The US Government is also seeking commitments to ensure that the UK refrains from imposing measures in the financial services sector that restrict cross-border data flows or that require the use or installation of local computing facilities.
The UK Government’s ambition is to include provisions that facilitate the free flow of data, whilst ensuring that the UK’s high standards of personal data protection are maintained. It will be important for the UK to maintain its access to the EU financial markets, which may require commitments around the continued application of provisions on cross-border data transfer under GDPR.
Data protection is unlikely to be an insurmountable block for the UK-US negotiations although it will certainly be one of the most important technical issues which will need a solution. It isn’t the only one but negotiating with the world’s largest trading bloc and the world’s largest economy at the same time was never going to be an easy task.
For those who are seeking to engage with the UK Government, it is important to match up with the HM Treasury and the Department for International Trade (DIT).
The catalyst for the creation of DIT was the result of the EU referendum, but before that, the performance of UK Trade & Investment (UKTI) had become a serious issue for the Government. DIT is still building and adjusting structures and that has led to a constantly high churn rate throughout the department. However, those holding senior positions at the top of the official structure, alongside ministers, are both more stable and more influential. Meanwhile, the Secretary of State role at the DIT is still not considered as one of the great offices of state, yet, but over the coming months and years, it has the potential to wield a growing level of influence within the cabinet and potentially achieving an increasing level of seniority in cabinet ranks.
There is also the US political cycle to bear in mind, and what the result of the US Presidential election might mean for the trade agreement. Robert Lighthizer, President Trump’s trade chief, warned last month that it would be “almost impossible” for the two countries to strike a deal this side of the Presidential election. This means the UK Government must consider the shifting political sands if Joe Biden wins. To put it mildly, Biden and his top advisors are not fans of Brexit and have suggested that it is bad for the US, EU and the UK. Added to that, Biden will likely want to undo some of the perceived reputational damage the US has suffered in Europe during Trump’s administration, and that could lead to a renewed US focus on EU relations. Not good news for the UK’s chances of securing the bandwidth necessary to finalise a treaty.

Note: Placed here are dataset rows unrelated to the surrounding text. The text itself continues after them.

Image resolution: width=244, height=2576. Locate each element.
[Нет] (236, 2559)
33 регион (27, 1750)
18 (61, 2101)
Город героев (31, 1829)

Now more so than ever it is important that businesses understand the impact that the future trading relationship between the UK and US will have on their operations to capitalise on potential market opportunities on both sides of the Atlantic.
And for those leaders in financial services who want to make sure their point of view is part of the planning for these new cross border arrangements, then they need to make sure their voice is being heard by the right people at the right time.